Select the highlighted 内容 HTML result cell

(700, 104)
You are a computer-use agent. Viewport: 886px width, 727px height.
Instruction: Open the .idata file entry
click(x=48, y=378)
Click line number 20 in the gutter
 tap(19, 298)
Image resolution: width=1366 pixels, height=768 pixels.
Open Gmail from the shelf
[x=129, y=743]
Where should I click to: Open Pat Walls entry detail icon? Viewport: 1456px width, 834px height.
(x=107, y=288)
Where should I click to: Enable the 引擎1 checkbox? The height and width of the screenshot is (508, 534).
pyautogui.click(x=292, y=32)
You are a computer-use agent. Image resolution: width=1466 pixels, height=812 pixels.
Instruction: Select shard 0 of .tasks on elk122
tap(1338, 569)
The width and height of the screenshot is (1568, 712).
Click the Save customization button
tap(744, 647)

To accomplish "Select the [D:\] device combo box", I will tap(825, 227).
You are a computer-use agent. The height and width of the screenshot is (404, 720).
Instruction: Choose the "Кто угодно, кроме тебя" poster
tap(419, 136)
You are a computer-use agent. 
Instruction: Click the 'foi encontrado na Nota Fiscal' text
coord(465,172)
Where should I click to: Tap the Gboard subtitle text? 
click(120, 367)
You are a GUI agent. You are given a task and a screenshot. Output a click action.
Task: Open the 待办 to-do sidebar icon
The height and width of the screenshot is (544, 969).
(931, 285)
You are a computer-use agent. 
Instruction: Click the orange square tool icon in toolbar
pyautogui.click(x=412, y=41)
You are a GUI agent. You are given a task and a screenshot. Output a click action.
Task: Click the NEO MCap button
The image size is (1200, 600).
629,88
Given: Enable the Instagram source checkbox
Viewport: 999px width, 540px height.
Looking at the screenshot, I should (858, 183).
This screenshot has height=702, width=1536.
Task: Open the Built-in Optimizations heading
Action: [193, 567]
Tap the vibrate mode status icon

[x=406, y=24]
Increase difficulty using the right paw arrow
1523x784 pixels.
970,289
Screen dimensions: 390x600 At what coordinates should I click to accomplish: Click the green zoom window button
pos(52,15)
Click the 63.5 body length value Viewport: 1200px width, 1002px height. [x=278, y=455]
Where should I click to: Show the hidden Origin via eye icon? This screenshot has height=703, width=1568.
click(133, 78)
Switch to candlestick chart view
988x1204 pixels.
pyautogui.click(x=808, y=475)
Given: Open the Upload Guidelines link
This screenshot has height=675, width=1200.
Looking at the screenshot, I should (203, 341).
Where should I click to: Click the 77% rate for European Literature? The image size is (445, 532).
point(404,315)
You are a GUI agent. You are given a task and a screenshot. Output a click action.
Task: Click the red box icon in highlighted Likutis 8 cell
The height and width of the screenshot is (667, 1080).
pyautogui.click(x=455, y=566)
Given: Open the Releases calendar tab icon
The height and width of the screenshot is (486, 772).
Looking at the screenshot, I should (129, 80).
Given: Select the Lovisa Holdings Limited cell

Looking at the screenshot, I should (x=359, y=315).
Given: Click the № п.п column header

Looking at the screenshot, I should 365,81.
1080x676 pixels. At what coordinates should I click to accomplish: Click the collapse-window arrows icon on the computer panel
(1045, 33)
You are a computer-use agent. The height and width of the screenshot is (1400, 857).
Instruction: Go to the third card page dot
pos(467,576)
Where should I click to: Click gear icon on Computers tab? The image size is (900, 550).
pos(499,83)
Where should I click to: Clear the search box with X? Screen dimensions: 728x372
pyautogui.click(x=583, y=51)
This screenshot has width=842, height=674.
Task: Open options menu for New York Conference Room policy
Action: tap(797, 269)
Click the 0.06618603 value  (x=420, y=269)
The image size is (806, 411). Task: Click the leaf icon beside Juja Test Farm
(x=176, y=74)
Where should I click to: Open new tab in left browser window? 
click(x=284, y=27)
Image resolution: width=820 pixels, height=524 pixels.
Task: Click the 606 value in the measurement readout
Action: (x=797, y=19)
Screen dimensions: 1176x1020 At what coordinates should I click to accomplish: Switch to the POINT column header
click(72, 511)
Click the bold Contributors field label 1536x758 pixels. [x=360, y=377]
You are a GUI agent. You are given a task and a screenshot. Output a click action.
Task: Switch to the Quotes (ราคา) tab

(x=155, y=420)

### YOUR TASK
All the data above should be set down a second time, exactly.

### OUTPUT BELOW
Select the highlighted 内容 HTML result cell

(700, 104)
You are a computer-use agent. Viewport: 886px width, 727px height.
Instruction: Open the .idata file entry
click(x=48, y=378)
Click line number 20 in the gutter
 tap(19, 298)
Image resolution: width=1366 pixels, height=768 pixels.
Open Gmail from the shelf
[x=129, y=743]
Where should I click to: Open Pat Walls entry detail icon? Viewport: 1456px width, 834px height.
(x=107, y=288)
Where should I click to: Enable the 引擎1 checkbox? The height and width of the screenshot is (508, 534).
pyautogui.click(x=292, y=32)
You are a computer-use agent. Image resolution: width=1466 pixels, height=812 pixels.
Instruction: Select shard 0 of .tasks on elk122
tap(1338, 569)
The width and height of the screenshot is (1568, 712).
Click the Save customization button
tap(744, 647)

To accomplish "Select the [D:\] device combo box", I will tap(825, 227).
You are a computer-use agent. The height and width of the screenshot is (404, 720).
Instruction: Choose the "Кто угодно, кроме тебя" poster
tap(419, 136)
You are a computer-use agent. 
Instruction: Click the 'foi encontrado na Nota Fiscal' text
coord(465,172)
Where should I click to: Tap the Gboard subtitle text? 
click(120, 367)
You are a GUI agent. You are given a task and a screenshot. Output a click action.
Task: Open the 待办 to-do sidebar icon
The height and width of the screenshot is (544, 969).
(931, 285)
You are a computer-use agent. 
Instruction: Click the orange square tool icon in toolbar
pyautogui.click(x=412, y=41)
You are a GUI agent. You are given a task and a screenshot. Output a click action.
Task: Click the NEO MCap button
The image size is (1200, 600).
629,88
Given: Enable the Instagram source checkbox
Viewport: 999px width, 540px height.
Looking at the screenshot, I should (858, 183).
This screenshot has height=702, width=1536.
Task: Open the Built-in Optimizations heading
Action: [193, 567]
Tap the vibrate mode status icon

[x=406, y=24]
Increase difficulty using the right paw arrow
1523x784 pixels.
970,289
Screen dimensions: 390x600 At what coordinates should I click to accomplish: Click the green zoom window button
pos(52,15)
Click the 63.5 body length value Viewport: 1200px width, 1002px height. [x=278, y=455]
Where should I click to: Show the hidden Origin via eye icon? This screenshot has height=703, width=1568.
click(133, 78)
Switch to candlestick chart view
988x1204 pixels.
pyautogui.click(x=808, y=475)
Given: Open the Upload Guidelines link
This screenshot has height=675, width=1200.
Looking at the screenshot, I should (203, 341).
Where should I click to: Click the 77% rate for European Literature? The image size is (445, 532).
point(404,315)
You are a GUI agent. You are given a task and a screenshot. Output a click action.
Task: Click the red box icon in highlighted Likutis 8 cell
The height and width of the screenshot is (667, 1080).
pyautogui.click(x=455, y=566)
Given: Open the Releases calendar tab icon
The height and width of the screenshot is (486, 772).
Looking at the screenshot, I should (129, 80).
Given: Select the Lovisa Holdings Limited cell

Looking at the screenshot, I should (x=359, y=315).
Given: Click the № п.п column header

Looking at the screenshot, I should 365,81.
1080x676 pixels. At what coordinates should I click to accomplish: Click the collapse-window arrows icon on the computer panel
(1045, 33)
You are a computer-use agent. The height and width of the screenshot is (1400, 857).
Instruction: Go to the third card page dot
pos(467,576)
Where should I click to: Click gear icon on Computers tab? The image size is (900, 550).
pos(499,83)
Where should I click to: Clear the search box with X? Screen dimensions: 728x372
pyautogui.click(x=583, y=51)
This screenshot has width=842, height=674.
Task: Open options menu for New York Conference Room policy
Action: tap(797, 269)
Click the 0.06618603 value  (x=420, y=269)
The image size is (806, 411). Task: Click the leaf icon beside Juja Test Farm
(x=176, y=74)
Where should I click to: Open new tab in left browser window? 
click(x=284, y=27)
Image resolution: width=820 pixels, height=524 pixels.
Task: Click the 606 value in the measurement readout
Action: (x=797, y=19)
Screen dimensions: 1176x1020 At what coordinates should I click to accomplish: Switch to the POINT column header
click(72, 511)
Click the bold Contributors field label 1536x758 pixels. [x=360, y=377]
You are a GUI agent. You are given a task and a screenshot. Output a click action.
Task: Switch to the Quotes (ราคา) tab

(x=155, y=420)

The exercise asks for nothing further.